We find the real at our own workbenches in the quiet places and spaces physically and mentally of the day negotiating the wood and the tools we use. We must make a decision at some point that takes us beyond the fascination of a shaving rising from the throat of the plane or the chisel’s edge or the mouth of the spokeshave to the direct quest of planing surfaces by the dozen true and square, parallel too before the joinery takes place at our fingertips. It’s to this end we must take ourselves, still equal in fascination, on to become not shaving makers but men and women who become masters of the craft of woodwork. We live and work when we can in a multidimensional world where craft is the art we immerse ourselves in. Establishing the cutting edges we rely on is the merest part of our day in the shop. The wood becomes the partner opposite to our hands where the constant reduction takes place. This then becomes our real woodworking.
Even now, at 73 and through a lifelong full-time woodworking passage, I still enjoy the union between one piece of well-cut wood that fits perfectly into an adjacent piece. When it’s loose I fill a tad disappointed, but I consider it in relation to the other surrounding parts and nine times out of ten it’s of little if any consequence. If the tenth one matters even slightly then I remake it. I am not a perfectionist. I don’t believe that obsessiveness is perfectionism. There is rarely any sense of harmony in such a condition or a person though I do accept that it can be a condition to the point of becoming a disability and very discontenting.
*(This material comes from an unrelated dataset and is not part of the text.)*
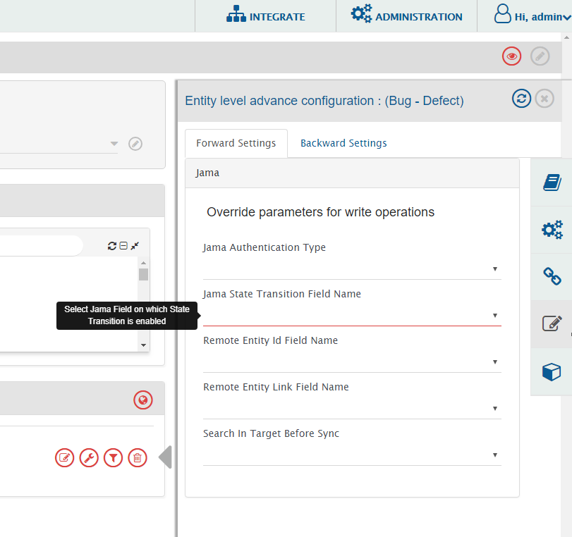Expand the Jama State Transition Field Name dropdown
572x537 pixels.
point(352,315)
Woodworking is about the discovery of balance. It comes through a period of transition where skill has yet to arrive but you are on the journey. I worry that our instancy of clicks and artificial images gives us unreal expectations. My becoming skilled in my craft and others came through the years year on year. What I didn’t know and couldn’t do came split by split, saw stroke by saw stroke and plane stroke by plane stroke. Each one of the faltering strokes that halted me, jolted me with an awkward wrench taught me patience and led to greater care, greater interpretation and a seeking ahead of the tools to understand better my wood and my tactics to tame it.
Everyone can master hand tool methods of woodworking and become well able to work it if they understand the essentiality of patience. Hand-tool woodworking is not for the faint-hearted but neither does it have to be instant either so just take your time, think about what’s happening at the cutting edge of your tools and be prepared to change direction with the tool on and in the wood. Anyone who perseveres will be rewarded by a deep satisfaction that they pitched themselves against the odds. I have seen too many successes to believe differently and it all begins with a sharp, sharp cutting-edge!